The signup form takes an email and password, sends them as JSON to the backend, and the backend creates a user record. But the backend spreads the entire request body into the database query, so whatever you send gets stored, including fields you’re not supposed to control.

The attack:

  1. Intercept the signup request with a proxy
  2. Add "role": "ADMIN" to the JSON body
  3. Forward the request
  4. You now have an admin account

Locating the attack surface

Head to /signup. Standard form, two fields: email and password.

Signup form with email and password fields

Submitting the form sends a POST to /api/auth/signup with a JSON body.

Exploitation

Setting up request interception

Set up Burp Suite (or any intercepting proxy) to catch HTTP traffic:

  1. Open Burp Suite, go to Proxy > Intercept
  2. Turn interception on
  3. Point your browser at the proxy (usually 127.0.0.1:8080)

Every request from the browser now goes through Burp before hitting the server.

Submitting the registration form

Fill in the form with whatever you want:

Hit Sign up. Burp catches the request.

Intercepted signup request in Burp Suite

Injecting the role field

The original body:

{
  "email": "evil@oopssec.local",
  "password": "password123"
}

Add the role field:

{
  "email": "evil@oopssec.local",
  "password": "password123",
  "role": "ADMIN"
}

Forward it. The server accepts the payload without complaint.

Verifying administrator access

After registration, the app redirects straight to /admin. The flag is on the dashboard.

Admin dashboard displaying the flag

Vulnerable code analysis

Here’s why this works:

const user = await prisma.user.create({
  data: {
    ...body, // All fields from request body are persisted
    password: hashedPassword,
  },
});

The spread operator (...body) dumps everything from the request into the database query. The schema has a role column, so Prisma stores whatever value you send. No server-side filtering at all.

Remediation

Explicit field extraction

Destructure only what you need and hardcode the role:

const { email, password } = req.body;

const user = await prisma.user.create({
  data: {
    email,
    password: hash(password),
    role: "CUSTOMER", // Server-controlled value
  },
});

Anything extra in the request body gets ignored.
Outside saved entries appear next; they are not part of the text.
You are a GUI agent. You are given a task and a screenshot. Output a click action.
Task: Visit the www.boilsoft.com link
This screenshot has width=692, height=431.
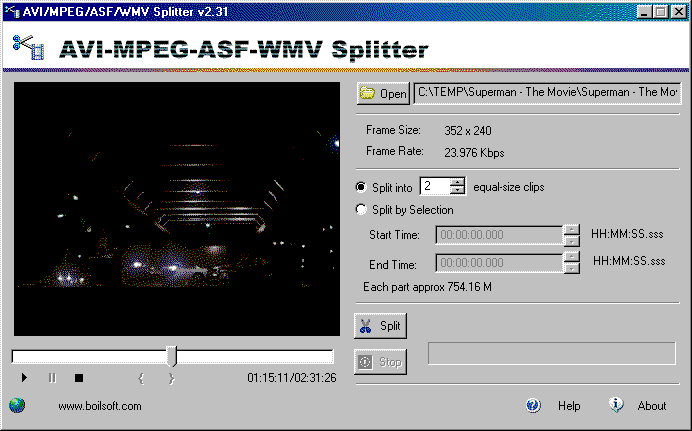100,406
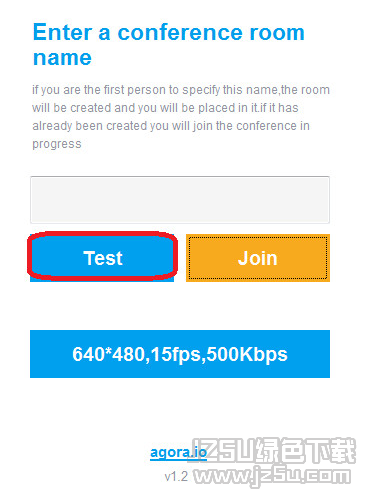Viewport: 369px width, 502px height.
Task: Start a connection test with Test
Action: click(102, 258)
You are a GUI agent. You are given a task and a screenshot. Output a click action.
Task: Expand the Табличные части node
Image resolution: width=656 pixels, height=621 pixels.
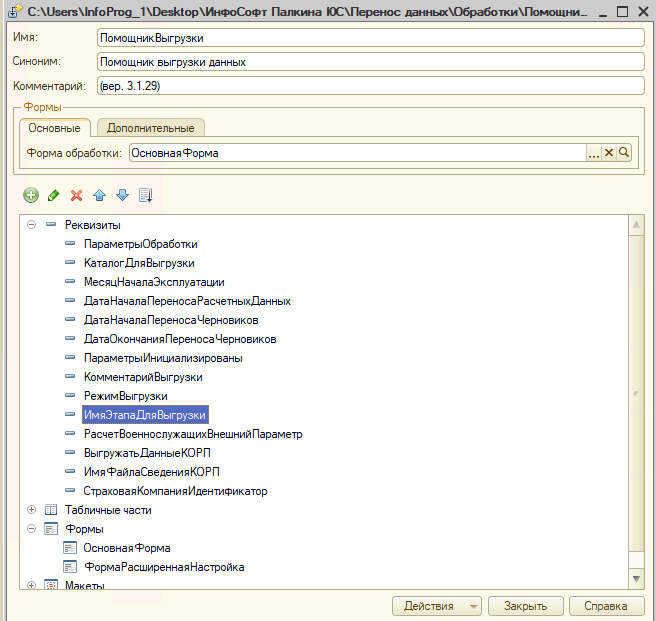coord(32,510)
Input validation with schema enforcement

You can also use Zod to reject unexpected fields outright:

import { z } from "zod";

const signupSchema = z.object({
  email: z.string().email(),
  password: z.string().min(8),
});

const validatedData = signupSchema.parse(req.body);

If someone sends a role field, the request fails before reaching the database. Either approach works. Just don’t let request bodies decide who’s an admin.